Work item: Give the entries again, word for word.

Data in this exercise:

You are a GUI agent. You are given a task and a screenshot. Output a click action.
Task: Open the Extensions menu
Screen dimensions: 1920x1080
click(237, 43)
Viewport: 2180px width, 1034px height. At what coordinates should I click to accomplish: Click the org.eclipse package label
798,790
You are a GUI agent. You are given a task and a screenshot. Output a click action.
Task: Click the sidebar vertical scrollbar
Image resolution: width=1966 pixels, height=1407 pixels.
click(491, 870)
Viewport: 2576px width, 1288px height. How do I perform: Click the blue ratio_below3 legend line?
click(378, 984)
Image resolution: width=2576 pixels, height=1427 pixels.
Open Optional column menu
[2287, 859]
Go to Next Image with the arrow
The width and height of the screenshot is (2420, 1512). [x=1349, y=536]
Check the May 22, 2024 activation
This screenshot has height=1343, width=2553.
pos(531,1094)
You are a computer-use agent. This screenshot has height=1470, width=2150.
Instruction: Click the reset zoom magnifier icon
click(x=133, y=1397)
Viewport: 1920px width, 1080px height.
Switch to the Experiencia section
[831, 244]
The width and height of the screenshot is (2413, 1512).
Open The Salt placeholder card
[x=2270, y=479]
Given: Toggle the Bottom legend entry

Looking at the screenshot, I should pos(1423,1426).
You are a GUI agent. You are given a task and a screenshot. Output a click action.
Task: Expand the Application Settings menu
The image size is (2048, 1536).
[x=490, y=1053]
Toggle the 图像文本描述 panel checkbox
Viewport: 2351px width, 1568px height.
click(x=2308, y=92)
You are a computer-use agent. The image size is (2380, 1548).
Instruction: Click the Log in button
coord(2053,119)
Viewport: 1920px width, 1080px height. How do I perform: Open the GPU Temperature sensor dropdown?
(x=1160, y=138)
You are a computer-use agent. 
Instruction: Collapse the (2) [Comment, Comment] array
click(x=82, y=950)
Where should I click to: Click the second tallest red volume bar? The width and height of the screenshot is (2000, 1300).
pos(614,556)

Response:
You are a GUI agent. You are given a task and a screenshot. Output a click action.
Task: Open the Extensions menu
Screen dimensions: 1920x1080
click(237, 43)
Viewport: 2180px width, 1034px height. At what coordinates should I click to accomplish: Click the org.eclipse package label
798,790
You are a GUI agent. You are given a task and a screenshot. Output a click action.
Task: Click the sidebar vertical scrollbar
Image resolution: width=1966 pixels, height=1407 pixels.
click(491, 870)
Viewport: 2576px width, 1288px height. How do I perform: Click the blue ratio_below3 legend line?
click(378, 984)
Image resolution: width=2576 pixels, height=1427 pixels.
Open Optional column menu
[2287, 859]
Go to Next Image with the arrow
The width and height of the screenshot is (2420, 1512). [x=1349, y=536]
Check the May 22, 2024 activation
This screenshot has height=1343, width=2553.
pos(531,1094)
You are a computer-use agent. This screenshot has height=1470, width=2150.
Instruction: Click the reset zoom magnifier icon
click(x=133, y=1397)
Viewport: 1920px width, 1080px height.
Switch to the Experiencia section
[831, 244]
The width and height of the screenshot is (2413, 1512).
Open The Salt placeholder card
[x=2270, y=479]
Given: Toggle the Bottom legend entry

Looking at the screenshot, I should pos(1423,1426).
You are a GUI agent. You are given a task and a screenshot. Output a click action.
Task: Expand the Application Settings menu
The image size is (2048, 1536).
[x=490, y=1053]
Toggle the 图像文本描述 panel checkbox
Viewport: 2351px width, 1568px height.
click(x=2308, y=92)
You are a computer-use agent. The image size is (2380, 1548).
Instruction: Click the Log in button
coord(2053,119)
Viewport: 1920px width, 1080px height. How do I perform: Open the GPU Temperature sensor dropdown?
(x=1160, y=138)
You are a computer-use agent. 
Instruction: Collapse the (2) [Comment, Comment] array
click(x=82, y=950)
Where should I click to: Click the second tallest red volume bar? The width and height of the screenshot is (2000, 1300).
pos(614,556)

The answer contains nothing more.